- WORK TO DO:
1: Please extract from the passage about moving to Alabama the part that opens with the words containing "I skated with" and closes with "on the ice.", copying it word for word.
2: In the passage about moving to Alabama, why did the narrator end up living with two of the players?

- PAGE:
I watched Alabama win It’s 12th
national collegiate championship while I was 2 days through a 3-day drive down
to Tuscaloosa Alabama. I was in Corpus Christi, Texas, staying with an old
teammate from my junior hockey days down in El Paso, and I couldn’t help but
wonder just what the hell I was getting myself into. I didn’t know anyone, had
never been to Alabama before, and hadn’t even gotten into school.
I lucked into a connection with the
Alabama Hockey Team. My landlord was a roommate of one of the assistant
coaches. Literally 1 degree of separation, the first person that I meet in the
entire state, what are the odds?
I skated with the team while
attending a local JuCo. I moved in with two of the players after my apartment
got rented out from under me. People with a common interest, and it was the
game that I loved so much, a bond was formed, one that comes only from an
understanding gained on the ice.

- SUPPLIED DATA:
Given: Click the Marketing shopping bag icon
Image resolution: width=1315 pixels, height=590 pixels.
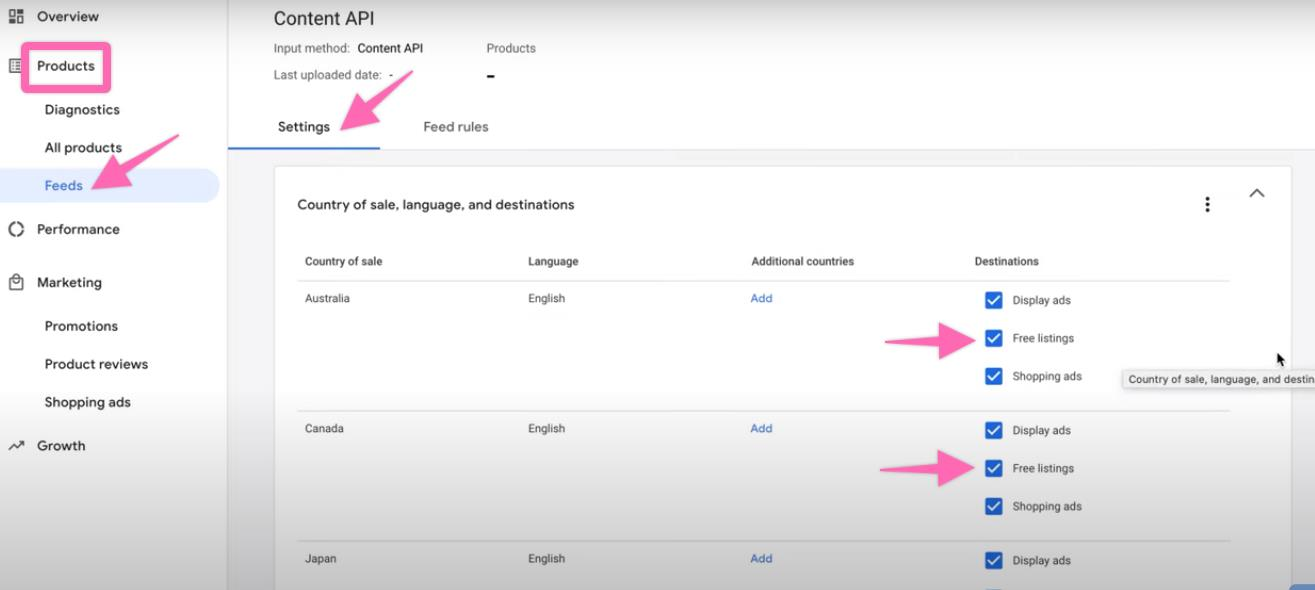Looking at the screenshot, I should [x=16, y=282].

- RESULTS:
1:
I skated with the team while
attending a local JuCo. I moved in with two of the players after my apartment
got rented out from under me. People with a common interest, and it was the
game that I loved so much, a bond was formed, one that comes only from an
understanding gained on the ice.

2: The narrator moved in with two of the players after the narrator's apartment got rented out from under the narrator.